ЗАДАНИЯ И УПРАЖНЕНИЯ:
A - Какая терапия, согласно тексту о новых психотропных препаратах, может воздействовать на фенотип синдрома Ретта?
B - Продублируйте фрагмент текста о новых психотропных препаратах, начиная со слов «Помимо эпигенетической регуляции» и заканчивая словами «сложных путей внедрения.».

ТЕКСТ ДЛЯ ИЗУЧЕНИЯ:
Помимо эпигенетической регуляции многие клеточные процессы могут заинтересовать исследователей в плане создания новых психотропных препаратов: динамика аксонов и дендритогенез, нейровоспаление, запасы энергии в митохондриях, миелинизация, апоптоз, глиальная трансмиссия, апоптоз. При этом препараты должны достичь не только нужной клетки, но и определенного места в конкретной клетке. Потенциальные проблемы, с которыми могут столкнуться исследователи при разработке новых лекарств, следующие: уменьшение финансовых ресурсов при попытке одновременно воздействовать на различные потенциально важные мишени; необходимость тщательно и независимо проверять гипотезы; биомаркеры для идентификации подгрупп пациентов, обладающих сходной патологией; необходимость контактировать с регуляторными органами для обсуждения новых потенциально сложных путей внедрения.
В то время как доступные на сегодняшний день препараты действуют на уровне симптомов, растет интерес к стратегиям, которые могут влиять на изменение прогрессирования болезни путем влияния на лежащие в ее основе нейробиологические механизмы, действующие как в доманифестной стадии, так и после дебюта болезни. Пионерами в этой области явились работы по изучению моногенных форм расстройств аутистического спектра, на фенотипы которых, как полагают, могут воздействовать соответствующие виды терапии: глутаматергические и ГАМКергические лиганды для синдрома Мартина–Белл; заместительная терапия для синдрома Ретта. Расширяющиеся знания о неблагоприятных факторах, повышающих риск развития шизофрении у подростков, лежат в основе появления стратегий, направленных на изучение молодых людей с синдромом высокого риска и путей, препятствующих переходу в болезненное состояние. Экономические преимущества первичной профилактики и лечение болезни на ранних стадиях не вызывают сомнений, и в будущем стратегии, направленные на терапию, которая влияет на изменение динамики болезни, ранние интервенции и профилактику, по-видимому, будут занимать все большее и большее место.

ИСХОДНЫЕ ДАННЫЕ:
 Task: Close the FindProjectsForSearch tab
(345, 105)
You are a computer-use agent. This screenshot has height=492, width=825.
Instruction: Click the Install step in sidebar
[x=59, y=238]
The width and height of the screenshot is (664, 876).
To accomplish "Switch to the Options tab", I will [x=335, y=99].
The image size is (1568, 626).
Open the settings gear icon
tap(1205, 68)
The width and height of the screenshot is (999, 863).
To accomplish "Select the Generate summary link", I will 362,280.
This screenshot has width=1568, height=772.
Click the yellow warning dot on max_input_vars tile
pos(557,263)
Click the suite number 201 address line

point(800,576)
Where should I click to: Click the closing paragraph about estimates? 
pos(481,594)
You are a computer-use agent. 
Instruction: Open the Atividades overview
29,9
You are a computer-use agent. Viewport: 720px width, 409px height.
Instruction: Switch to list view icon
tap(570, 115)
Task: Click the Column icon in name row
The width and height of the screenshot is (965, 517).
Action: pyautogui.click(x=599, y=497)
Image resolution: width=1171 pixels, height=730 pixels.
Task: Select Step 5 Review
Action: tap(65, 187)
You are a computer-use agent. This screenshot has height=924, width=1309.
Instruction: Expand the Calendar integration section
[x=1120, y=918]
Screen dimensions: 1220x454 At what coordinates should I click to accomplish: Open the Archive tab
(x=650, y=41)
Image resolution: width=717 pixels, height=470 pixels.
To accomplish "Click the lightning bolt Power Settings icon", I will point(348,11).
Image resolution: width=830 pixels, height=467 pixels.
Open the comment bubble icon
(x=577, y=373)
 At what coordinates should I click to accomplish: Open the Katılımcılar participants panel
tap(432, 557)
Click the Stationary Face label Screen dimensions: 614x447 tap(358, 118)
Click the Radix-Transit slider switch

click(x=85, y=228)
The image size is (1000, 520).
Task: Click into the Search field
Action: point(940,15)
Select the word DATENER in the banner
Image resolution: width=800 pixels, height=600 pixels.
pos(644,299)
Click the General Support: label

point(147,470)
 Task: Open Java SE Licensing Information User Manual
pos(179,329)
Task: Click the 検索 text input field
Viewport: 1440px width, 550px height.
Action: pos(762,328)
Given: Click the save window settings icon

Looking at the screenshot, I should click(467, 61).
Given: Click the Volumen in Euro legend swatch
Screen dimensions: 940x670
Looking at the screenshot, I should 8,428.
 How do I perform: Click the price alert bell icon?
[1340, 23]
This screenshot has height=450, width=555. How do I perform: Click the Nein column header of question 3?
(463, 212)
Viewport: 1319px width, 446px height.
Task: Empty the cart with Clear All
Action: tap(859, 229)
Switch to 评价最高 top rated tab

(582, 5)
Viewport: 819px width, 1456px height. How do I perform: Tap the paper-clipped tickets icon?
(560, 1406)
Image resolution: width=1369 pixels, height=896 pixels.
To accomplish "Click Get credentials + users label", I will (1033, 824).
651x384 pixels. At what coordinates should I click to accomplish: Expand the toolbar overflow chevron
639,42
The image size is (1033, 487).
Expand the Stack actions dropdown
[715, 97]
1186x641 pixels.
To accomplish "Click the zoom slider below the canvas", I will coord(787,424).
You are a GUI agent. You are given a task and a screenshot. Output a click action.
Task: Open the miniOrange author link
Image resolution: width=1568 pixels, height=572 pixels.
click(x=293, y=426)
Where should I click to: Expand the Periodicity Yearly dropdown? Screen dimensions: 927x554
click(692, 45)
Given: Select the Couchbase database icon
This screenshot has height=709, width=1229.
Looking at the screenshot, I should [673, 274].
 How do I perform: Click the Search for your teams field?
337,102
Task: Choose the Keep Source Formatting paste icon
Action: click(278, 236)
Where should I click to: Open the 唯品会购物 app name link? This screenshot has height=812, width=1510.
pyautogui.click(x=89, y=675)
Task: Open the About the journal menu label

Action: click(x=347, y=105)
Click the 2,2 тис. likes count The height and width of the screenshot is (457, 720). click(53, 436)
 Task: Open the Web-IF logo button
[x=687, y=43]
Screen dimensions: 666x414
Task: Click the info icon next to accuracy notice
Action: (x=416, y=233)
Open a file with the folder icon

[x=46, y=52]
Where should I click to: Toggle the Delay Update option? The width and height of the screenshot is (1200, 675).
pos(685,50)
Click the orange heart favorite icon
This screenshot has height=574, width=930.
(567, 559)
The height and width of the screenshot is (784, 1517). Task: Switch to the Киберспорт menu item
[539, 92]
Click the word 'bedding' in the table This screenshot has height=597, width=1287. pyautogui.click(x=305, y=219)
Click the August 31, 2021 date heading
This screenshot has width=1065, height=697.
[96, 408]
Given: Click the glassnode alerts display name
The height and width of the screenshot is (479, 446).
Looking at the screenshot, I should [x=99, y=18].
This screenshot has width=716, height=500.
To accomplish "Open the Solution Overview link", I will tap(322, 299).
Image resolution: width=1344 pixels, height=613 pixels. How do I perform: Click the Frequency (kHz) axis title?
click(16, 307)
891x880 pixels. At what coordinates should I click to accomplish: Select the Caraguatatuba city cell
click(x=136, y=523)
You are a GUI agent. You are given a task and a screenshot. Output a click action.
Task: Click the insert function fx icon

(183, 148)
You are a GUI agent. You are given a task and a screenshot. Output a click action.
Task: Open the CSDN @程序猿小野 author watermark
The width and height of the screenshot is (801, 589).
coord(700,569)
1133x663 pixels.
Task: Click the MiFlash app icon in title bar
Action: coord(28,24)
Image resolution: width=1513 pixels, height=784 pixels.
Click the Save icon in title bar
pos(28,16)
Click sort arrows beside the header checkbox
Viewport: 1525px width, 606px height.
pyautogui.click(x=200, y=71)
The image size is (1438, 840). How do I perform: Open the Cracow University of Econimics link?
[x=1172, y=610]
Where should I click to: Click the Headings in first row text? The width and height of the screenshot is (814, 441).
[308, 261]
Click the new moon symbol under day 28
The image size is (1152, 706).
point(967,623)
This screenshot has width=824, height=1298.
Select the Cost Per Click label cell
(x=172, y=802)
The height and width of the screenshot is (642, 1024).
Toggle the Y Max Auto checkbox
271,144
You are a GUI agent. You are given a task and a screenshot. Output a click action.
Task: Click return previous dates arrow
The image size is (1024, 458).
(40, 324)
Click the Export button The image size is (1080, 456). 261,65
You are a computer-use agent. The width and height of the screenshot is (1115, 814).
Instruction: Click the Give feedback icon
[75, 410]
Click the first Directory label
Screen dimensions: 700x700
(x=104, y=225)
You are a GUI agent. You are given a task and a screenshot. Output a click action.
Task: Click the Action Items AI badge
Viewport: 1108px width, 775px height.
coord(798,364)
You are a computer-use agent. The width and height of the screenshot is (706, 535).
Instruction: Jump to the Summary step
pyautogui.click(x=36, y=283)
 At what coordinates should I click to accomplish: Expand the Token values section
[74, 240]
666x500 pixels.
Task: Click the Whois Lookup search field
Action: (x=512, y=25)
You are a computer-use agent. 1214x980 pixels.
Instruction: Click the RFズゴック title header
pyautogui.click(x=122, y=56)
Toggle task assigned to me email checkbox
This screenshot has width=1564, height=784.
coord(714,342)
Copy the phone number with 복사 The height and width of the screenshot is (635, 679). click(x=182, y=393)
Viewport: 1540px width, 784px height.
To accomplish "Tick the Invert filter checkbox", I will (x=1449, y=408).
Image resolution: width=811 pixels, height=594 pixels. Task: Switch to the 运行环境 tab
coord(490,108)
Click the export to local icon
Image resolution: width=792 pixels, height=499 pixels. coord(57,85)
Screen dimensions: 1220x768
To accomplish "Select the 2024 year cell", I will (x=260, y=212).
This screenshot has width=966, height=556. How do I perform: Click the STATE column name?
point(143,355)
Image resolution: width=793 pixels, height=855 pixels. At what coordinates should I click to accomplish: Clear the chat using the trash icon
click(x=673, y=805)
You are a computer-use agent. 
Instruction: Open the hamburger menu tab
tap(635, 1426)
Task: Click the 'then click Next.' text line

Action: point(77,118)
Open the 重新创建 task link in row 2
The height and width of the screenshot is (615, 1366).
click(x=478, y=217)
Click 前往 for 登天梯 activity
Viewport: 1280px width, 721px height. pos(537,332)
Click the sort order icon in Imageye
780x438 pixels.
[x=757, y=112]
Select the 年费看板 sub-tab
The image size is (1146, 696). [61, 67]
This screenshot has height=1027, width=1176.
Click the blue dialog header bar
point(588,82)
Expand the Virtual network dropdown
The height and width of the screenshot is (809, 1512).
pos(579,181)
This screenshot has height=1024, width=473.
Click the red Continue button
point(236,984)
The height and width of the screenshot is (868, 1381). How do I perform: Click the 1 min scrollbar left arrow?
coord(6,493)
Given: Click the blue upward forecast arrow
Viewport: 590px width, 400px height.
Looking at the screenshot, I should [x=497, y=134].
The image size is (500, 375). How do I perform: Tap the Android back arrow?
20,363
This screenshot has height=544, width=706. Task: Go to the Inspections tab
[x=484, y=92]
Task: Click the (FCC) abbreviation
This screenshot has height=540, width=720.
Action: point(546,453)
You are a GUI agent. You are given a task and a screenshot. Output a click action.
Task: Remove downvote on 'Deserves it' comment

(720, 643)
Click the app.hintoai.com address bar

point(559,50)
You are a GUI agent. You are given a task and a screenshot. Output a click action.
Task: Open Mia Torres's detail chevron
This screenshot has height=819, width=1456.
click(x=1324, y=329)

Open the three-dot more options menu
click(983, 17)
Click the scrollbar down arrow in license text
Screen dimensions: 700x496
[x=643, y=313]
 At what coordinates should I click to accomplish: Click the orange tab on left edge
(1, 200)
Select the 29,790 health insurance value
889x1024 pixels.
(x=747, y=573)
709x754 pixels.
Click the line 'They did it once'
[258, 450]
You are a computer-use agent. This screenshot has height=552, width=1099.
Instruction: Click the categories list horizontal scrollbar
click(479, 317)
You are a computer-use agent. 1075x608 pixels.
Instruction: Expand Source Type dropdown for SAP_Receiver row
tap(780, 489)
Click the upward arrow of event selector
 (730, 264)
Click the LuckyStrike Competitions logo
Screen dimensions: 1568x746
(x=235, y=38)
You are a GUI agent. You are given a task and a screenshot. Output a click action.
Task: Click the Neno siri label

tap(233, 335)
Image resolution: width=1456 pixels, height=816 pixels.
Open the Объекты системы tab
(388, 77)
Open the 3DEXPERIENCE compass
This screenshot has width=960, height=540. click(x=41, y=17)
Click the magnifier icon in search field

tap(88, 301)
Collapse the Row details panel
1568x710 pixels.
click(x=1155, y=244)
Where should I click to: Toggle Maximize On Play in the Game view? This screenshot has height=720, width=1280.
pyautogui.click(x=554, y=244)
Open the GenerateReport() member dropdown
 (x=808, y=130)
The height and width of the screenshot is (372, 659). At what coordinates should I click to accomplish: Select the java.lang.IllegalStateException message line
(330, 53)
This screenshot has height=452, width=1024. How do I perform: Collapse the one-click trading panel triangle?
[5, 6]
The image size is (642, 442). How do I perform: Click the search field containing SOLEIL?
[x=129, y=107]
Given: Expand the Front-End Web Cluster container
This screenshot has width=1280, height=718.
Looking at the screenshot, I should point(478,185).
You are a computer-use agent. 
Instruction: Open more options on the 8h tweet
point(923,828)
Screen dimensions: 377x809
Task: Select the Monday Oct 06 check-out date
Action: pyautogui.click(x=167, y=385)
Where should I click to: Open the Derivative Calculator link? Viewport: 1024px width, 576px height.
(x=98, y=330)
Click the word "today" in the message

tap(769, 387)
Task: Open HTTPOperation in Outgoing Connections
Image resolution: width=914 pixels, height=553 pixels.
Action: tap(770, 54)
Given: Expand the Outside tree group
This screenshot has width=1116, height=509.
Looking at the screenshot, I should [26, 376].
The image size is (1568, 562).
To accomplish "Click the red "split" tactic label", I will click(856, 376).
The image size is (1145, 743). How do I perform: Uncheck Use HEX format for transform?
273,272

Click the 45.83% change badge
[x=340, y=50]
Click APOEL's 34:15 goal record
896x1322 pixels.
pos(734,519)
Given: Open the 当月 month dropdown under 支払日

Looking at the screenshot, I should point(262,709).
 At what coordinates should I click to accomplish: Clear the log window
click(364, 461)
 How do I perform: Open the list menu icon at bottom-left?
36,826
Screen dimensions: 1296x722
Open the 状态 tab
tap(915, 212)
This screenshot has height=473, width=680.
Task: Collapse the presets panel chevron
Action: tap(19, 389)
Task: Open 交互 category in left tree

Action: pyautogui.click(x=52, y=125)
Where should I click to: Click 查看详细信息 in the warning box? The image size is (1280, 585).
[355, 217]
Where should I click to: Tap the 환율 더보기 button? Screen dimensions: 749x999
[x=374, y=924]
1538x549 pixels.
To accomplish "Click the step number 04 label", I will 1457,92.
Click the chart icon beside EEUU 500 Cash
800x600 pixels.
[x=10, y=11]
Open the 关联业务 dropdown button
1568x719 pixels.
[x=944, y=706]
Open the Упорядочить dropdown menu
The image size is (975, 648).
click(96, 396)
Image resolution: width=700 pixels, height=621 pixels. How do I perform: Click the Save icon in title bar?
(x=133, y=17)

РЕШЕНИЯ УПРАЖНЕНИЙ:
A - Заместительная терапия.

B -
Помимо эпигенетической регуляции многие клеточные процессы могут заинтересовать исследователей в плане создания новых психотропных препаратов: динамика аксонов и дендритогенез, нейровоспаление, запасы энергии в митохондриях, миелинизация, апоптоз, глиальная трансмиссия, апоптоз. При этом препараты должны достичь не только нужной клетки, но и определенного места в конкретной клетке. Потенциальные проблемы, с которыми могут столкнуться исследователи при разработке новых лекарств, следующие: уменьшение финансовых ресурсов при попытке одновременно воздействовать на различные потенциально важные мишени; необходимость тщательно и независимо проверять гипотезы; биомаркеры для идентификации подгрупп пациентов, обладающих сходной патологией; необходимость контактировать с регуляторными органами для обсуждения новых потенциально сложных путей внедрения.